A female utility worker operates at the scene of a Russian strike drone hit on a residential high-rise in Kharkiv, Ukraine
A female utility worker operates at the scene of a Russian strike drone hit on a residential high-rise in Kharkiv, Ukraine

Ukrainians joke about Kharkiv's obsession with its well-groomed streets.

On Friday morning, as we emerged from Lyceum No. 105, an underground school built to save children from being killed by Russian airstrikes, municipal workers were hacking away at the ice layers on the pavements, and scrubbing the slushy street surfaces clean.

The city authorities currently have their work cut out for them. Vladimir Putin has been bombing Ukraine's second city - population 1.4 million - vindictively since February 2022.

With each residential block struck, an army of workers swiftly appears alongside the Red Cross, carving chipboard panels to cover shattered windows almost as soon as they are blown out, and sweeping up the broken glass.

Located just 20 kilometres, as the drone flies, from the Russian border, Kharkiv also prides itself on its contradictory identity: majority Russian-speaking, but strongly Ukrainian.

Belgorod is just over the Russian border and families would often straddle the frontier when living and working. "Kharkiv had never been Russian," says Natalia Zubar, a Ukrainian activist and war crimes investigator. "It was always multicultural, almost like Odesa."

Although established as a joint Ukraine-Muscovy cossack fortress against Tatar raids in the 17th century, Kharkiv by the 19th century had acquired a distinctively European and multicultural flavour.

The city’s university counted Goethe among its board members, while British and Belgian investors were drawn to mining and metalworking opportunities. Before Russia’s invasion, the city boasted 230,000 university students, including 27,000 from overseas.


RTÉ News takes you inside one of Kharkiv's underground schools


After the Bolshevik Revolution, Kharkiv was designated the capital of the new Ukrainian Socialist Soviet Republic until 1934. During the first waves of collectivisation, a huge influx from the countryside changed the city’s demographics from two-thirds Russian to two-thirds Ukrainian.

However, the policy of Ukrainisation, through which Stalin tolerated a limited national identity, was abandoned in the 1930s.

The Soviet leader destroyed Kharkiv's reputation as an educational hub by shooting many of the intellectuals and poets - confirmed Bolsheviks - who had thrived in a purpose-built arts centre known as the Slovo Building. They later became known as the Executed Renaissance.

"We used to see Russians - and I am not exaggerating - as our brothers."

When the Euromaidan protests erupted in Kyiv in 2014, pro-Russian activists - many suspected to have been bussed over the border - launched an abortive attempt to seize the regional headquarters and proclaim Kharkiv a "people’s republic" similar to ventures in Donetsk and Luhansk.

The Ukrainian flag was restored on the regional administration building, but not before bloody street fights in which a number of people were killed.

→ RECORDED DATA

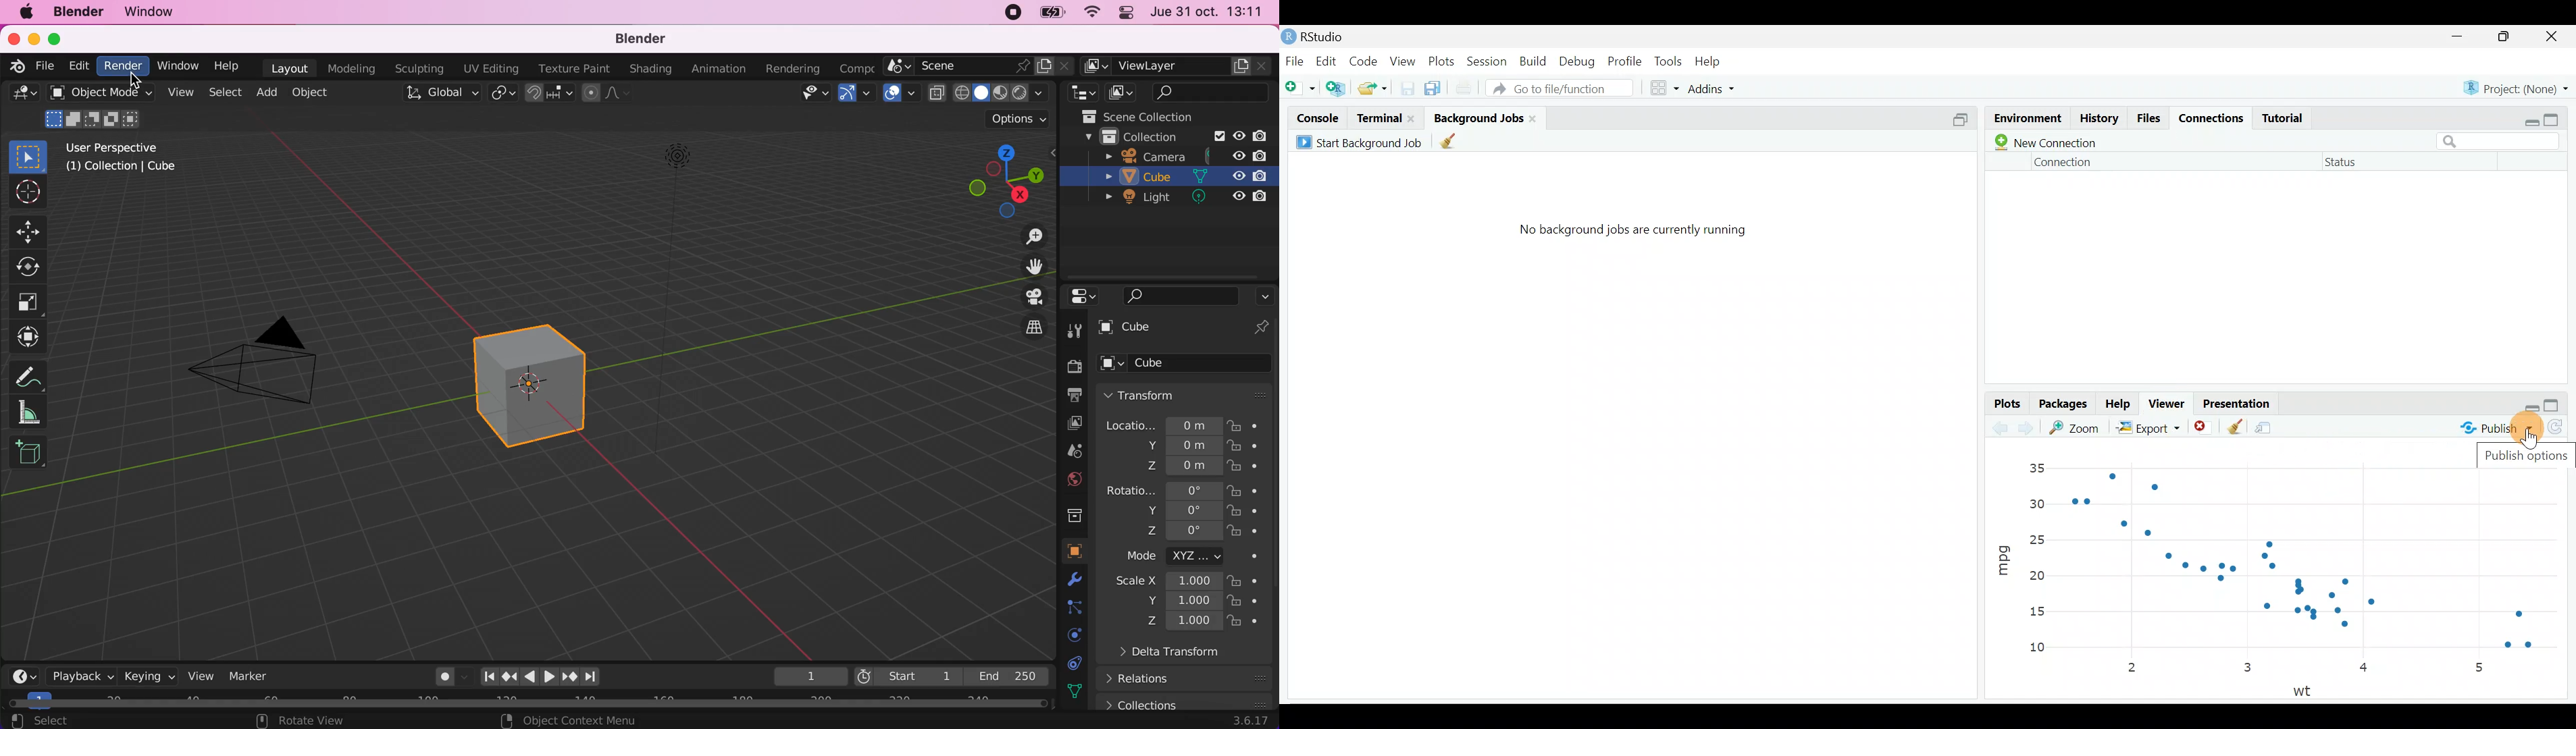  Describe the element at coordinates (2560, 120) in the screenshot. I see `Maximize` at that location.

→ OBJECTIVE
Using the text about Kharkiv, explain in one to three sentences why the city's population shifted from two-thirds Russian to two-thirds Ukrainian.

→ RESULT BELOW
During the first waves of collectivization after the Bolshevik Revolution, a huge influx of people from the countryside came into Kharkiv. That influx changed the city's demographics from two-thirds Russian to two-thirds Ukrainian.